Evan tersenyum, selama ini dia memang sangat menjaga Al, mengingat dari dulu Al juga dekat dengannya.
“Al itu dingin, ya, sama cewek, heran padahal dulu papanya ramah banget deh sama cewek.” Seketika kucubit perut Evan membuatnya mengaduh.
“Ehhhhhhh ada yang bermesraan di sini, ya?” Aku tersenyum mendengar suara itu, suara yang hampir 20 tahun ini menemaniku. Aku melihat sosoknya yang kini masih berbalut jas dokternya, masih sangat terlihat tampan. Dan semakin berwibawa, dialah Vian Atmawijaya, suamiku. Evan hanya menyeringai saat Vian mengepalkan tangannya ke arah Evan, dasar mereka ini tak ingat umur sudah banyak.
“Fey, missing you.” Vian langsung duduk di sampingku dan mengecup keningku.
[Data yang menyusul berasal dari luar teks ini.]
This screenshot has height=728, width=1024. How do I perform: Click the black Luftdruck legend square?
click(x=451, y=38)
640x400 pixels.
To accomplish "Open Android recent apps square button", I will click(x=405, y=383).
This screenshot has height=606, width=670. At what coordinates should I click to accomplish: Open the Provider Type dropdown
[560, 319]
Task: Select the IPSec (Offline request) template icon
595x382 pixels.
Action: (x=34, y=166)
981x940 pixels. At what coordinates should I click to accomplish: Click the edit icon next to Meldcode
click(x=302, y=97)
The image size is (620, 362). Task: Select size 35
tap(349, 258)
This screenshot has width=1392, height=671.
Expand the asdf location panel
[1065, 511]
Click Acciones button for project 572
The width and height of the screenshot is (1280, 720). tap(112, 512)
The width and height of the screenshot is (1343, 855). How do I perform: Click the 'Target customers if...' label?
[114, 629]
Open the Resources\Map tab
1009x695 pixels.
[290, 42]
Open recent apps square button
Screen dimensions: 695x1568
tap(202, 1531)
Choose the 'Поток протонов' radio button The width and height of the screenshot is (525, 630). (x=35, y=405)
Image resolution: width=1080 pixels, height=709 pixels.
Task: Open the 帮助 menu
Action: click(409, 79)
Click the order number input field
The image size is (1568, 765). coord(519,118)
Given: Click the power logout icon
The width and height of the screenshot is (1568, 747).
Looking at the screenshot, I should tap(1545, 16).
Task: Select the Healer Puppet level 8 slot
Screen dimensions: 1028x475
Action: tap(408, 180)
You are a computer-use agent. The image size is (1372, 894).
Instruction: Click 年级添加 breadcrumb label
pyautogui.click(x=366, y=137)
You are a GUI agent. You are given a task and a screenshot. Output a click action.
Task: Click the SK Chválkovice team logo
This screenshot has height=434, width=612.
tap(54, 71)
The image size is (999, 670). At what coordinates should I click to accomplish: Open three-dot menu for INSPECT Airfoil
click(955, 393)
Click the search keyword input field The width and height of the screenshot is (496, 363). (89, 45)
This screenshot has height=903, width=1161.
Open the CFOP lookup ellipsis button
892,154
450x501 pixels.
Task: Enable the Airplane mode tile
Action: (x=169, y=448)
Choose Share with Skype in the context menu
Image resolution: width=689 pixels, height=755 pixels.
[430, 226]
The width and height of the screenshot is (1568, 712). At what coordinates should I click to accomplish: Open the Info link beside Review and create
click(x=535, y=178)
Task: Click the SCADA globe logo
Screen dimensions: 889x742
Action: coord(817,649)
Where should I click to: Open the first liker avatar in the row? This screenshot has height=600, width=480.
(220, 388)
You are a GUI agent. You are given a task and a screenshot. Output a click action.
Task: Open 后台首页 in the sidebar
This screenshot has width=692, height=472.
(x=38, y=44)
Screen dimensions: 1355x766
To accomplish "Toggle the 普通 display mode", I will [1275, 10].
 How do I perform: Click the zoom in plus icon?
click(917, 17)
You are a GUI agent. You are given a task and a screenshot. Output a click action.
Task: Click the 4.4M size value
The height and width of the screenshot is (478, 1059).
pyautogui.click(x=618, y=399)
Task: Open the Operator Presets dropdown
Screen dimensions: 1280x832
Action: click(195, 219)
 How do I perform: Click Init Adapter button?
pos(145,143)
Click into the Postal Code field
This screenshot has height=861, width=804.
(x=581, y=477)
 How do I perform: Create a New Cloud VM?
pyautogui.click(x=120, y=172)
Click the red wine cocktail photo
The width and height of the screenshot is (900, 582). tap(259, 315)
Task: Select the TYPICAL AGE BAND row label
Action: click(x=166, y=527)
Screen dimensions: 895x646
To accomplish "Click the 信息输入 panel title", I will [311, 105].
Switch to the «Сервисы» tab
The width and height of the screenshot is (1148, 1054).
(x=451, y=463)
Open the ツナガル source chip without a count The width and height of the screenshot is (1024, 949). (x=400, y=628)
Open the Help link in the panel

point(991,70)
Kebiasaan dari dulu kalau dia pulang kerja.
“Diiiiiihhh, udah mau jadi nenek-kakek saja masih, yaa,”ejek Evan membuat Vian malah merengkuhku makin erat.
“Biarinlah, nenek-kakek, kan wajahnya, laahh dalamnya masih gejolak remaja usia 17 tahun,” ucap Vian lalu mengecupku lagi. Dasar tak ingat umur masih saja mesum.